By Dr. Merrill Matthews, Jr.

Dallas, TX – Both Republicans and Democrats are gearing up for a fight over President Bush's campaign proposal to let workers place a portion of their Social Security payroll tax into a personal retirement account.

Considering the recent volatility of the stock market, the first question that will have to be answered is whether such accounts can be safe from huge market swings. Well, the answer to that question is yes. Thousands of county employees in Galveston and two other Texas counties opted out of Social Security in 1981 and '82. They have had personal retirement accounts for 20 years and never lost a dime. Even when the stock market was tanking last year, those county employees made money.

How? Instead of using an "IRA model," in which their Social Security retirement savings are placed in stocks or mutual funds that go up and down with the market, they use what might be called a "banking model." A small financial management company takes the money that would have gone to the Social Security trust fund and bids it out to a top-rated financial institution, which pays a guaranteed interest rate. Depending on the market and the economy, those interest rates have varied over the past 20 years from about 5% up to 15%, but average about 7.5 to 8%. As a result, these county employees retire with two to three times more than they would have received under Social Security.

It is important to note that these county employees are not rich, sophisticated investors. They are middle and lower-middle income workers, and many are union members. Since the counties are in South Texas, many of the employees are minorities. These workers don't make investment decisions themselves. Their Social Security money goes to a financial institution that gives them a guaranteed interest rate - just like a bank. And for all intents and purposes, the money is as safe as if it were in a bank.

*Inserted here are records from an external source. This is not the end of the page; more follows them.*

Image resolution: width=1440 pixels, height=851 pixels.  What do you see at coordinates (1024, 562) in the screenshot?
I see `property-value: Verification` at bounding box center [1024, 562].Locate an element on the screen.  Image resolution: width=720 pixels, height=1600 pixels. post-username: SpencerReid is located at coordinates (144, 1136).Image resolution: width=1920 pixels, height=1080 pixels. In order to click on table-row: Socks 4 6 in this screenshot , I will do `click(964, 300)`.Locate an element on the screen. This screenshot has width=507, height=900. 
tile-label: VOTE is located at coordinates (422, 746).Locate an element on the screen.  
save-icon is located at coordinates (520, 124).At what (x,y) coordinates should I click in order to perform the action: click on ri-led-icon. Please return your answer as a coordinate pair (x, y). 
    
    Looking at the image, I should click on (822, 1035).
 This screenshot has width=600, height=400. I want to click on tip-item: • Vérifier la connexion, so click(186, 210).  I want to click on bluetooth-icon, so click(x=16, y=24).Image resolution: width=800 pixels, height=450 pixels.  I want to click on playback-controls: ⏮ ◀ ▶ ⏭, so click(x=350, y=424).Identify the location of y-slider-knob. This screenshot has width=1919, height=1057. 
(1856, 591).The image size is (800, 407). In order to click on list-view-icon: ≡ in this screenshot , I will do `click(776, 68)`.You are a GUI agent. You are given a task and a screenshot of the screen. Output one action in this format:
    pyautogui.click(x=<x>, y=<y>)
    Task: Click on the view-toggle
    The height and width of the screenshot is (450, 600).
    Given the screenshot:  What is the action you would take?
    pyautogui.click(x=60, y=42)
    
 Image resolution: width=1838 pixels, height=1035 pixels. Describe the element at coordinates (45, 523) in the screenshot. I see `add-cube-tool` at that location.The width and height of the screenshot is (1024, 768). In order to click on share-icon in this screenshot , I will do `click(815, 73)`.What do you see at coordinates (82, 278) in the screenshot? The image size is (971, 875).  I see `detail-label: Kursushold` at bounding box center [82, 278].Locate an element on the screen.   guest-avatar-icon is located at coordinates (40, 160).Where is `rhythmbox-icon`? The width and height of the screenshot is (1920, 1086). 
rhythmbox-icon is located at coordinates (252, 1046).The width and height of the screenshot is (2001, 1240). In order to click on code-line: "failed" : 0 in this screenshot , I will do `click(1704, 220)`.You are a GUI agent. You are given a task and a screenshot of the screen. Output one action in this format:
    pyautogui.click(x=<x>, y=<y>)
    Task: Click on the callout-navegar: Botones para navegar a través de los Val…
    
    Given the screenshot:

But that's not all. Social Security pays a deceased worker a death benefit of $255, and in some cases a survivors' benefit. By contrast, these counties provide a life insurance policy that pays three times a deceased worker's salary, up to a maximum of $150,000. And that amount is doubled if the worker dies accidentally. Of course, since the retirement account belongs to the worker, that money goes to the family, regardless of when a worker dies. Finally, in 1999 the U.S. General Accounting Office compared the disability benefits under Social Security to those in the three Texas counties. It found that, in most cases, disabled county workers get about twice what they would get under Social Security.

Is there a way to have personal retirement accounts that are as safe as a bank account and still provide better retirement benefits than Social Security? Yes, and it isn't a dream or a risky scheme. Thousands of Texans already have them.

Dr. Merrill Matthews Jr. is a visiting scholar with the Institute for Policy Innovation in Dallas.